Goddammit, the drugs weren’t leaving her system nearly fast enough…
“Are you sure?” Pete was asking.
“This works better if they’re not restrained,” the new voice said. “The mind tends to default into a state of self-preservation when it feels it’s in danger.”
“If you say so.”
“She looks pretty gone. How much did you give her?”
“One full dose.”
“One full dose?”
“Uh huh.”
“How is she even still awake?”
“I don’t know. You tell me.”
“I guess it doesn’t matter.” A sharp prick of pain along the side of her neck, there one heartbeat and gone the next.
“What was that?” Pete asked.
“A paralyzing agent. It’ll relax her body and allow her mind to open up for questioning. The mind needs serenity before it can
sing.”
A pair of hands cut away the binds around her wrists and legs, and as soon as her hands separated, her mind screamed, Now! Here’s your chance! Quickly, before they realize their mistake!
But she was wrong—her captors hadn’t made any mistakes. Her mind was screaming but her body didn’t respond, just as it hadn’t when they carried her out of the sedan and through however many corridors and doors to get to this place.
The pervading cold from the chair dominated her senses, but she found that the longer she sat the less she minded. At least she wasn’t being carried around like a piece of meat.
“All this trouble from such a small package,” the new voice said. “Hard to believe.”
“She’s a tough one,” Pete said.
She was having an easier time recognizing his voice. Was that a sign that whatever Pete had given her at his apartment was wearing off? What about whatever the stranger had just jabbed into her system?
“I would be careful with her, if I were you,” Pete was saying.
“Noted,” the stranger said.
“What about the other one? Did he tell you anything?”
Other one? she thought. Was there someone else in the room with them?
“He told me everything,” the stranger said.
“About Porter?” Pete asked.
“He doesn’t know where Porter is.”
“I thought you said he told you everything?”
“He can’t reveal something he doesn’t know, can he?

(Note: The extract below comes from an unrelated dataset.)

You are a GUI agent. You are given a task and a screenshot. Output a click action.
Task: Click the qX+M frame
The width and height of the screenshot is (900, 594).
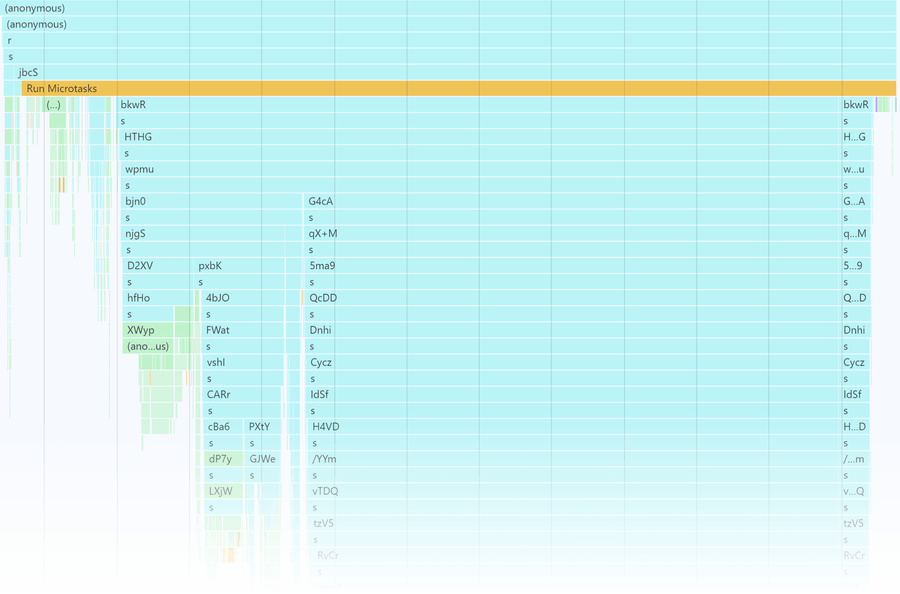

Porter’s location is one of them. They haven’t seen each other since that night. He really was just a courier.”
“Too bad. I was hoping he might know something useful. This whole thing with Porter is making people nervous. No one knows why he came back after five years.”
“I’m sure we’ll find him,” the man said. “Though I have to admit, I don’t think I’ve ever seen the Old Men this nervous.”
Old Men?
“You talked to them?” Pete asked.
“No, but that’s the feeling through the grapevine,” the stranger said.
Something sweaty and cold touched her cheeks and straightened her head (had it always been lolled to one side?), and sticky fingers pried at her eyelids. She didn’t fight it—she didn’t know if she could even if she wanted to—and allowed her eyes to be opened so that she could, finally, see where they had brought her.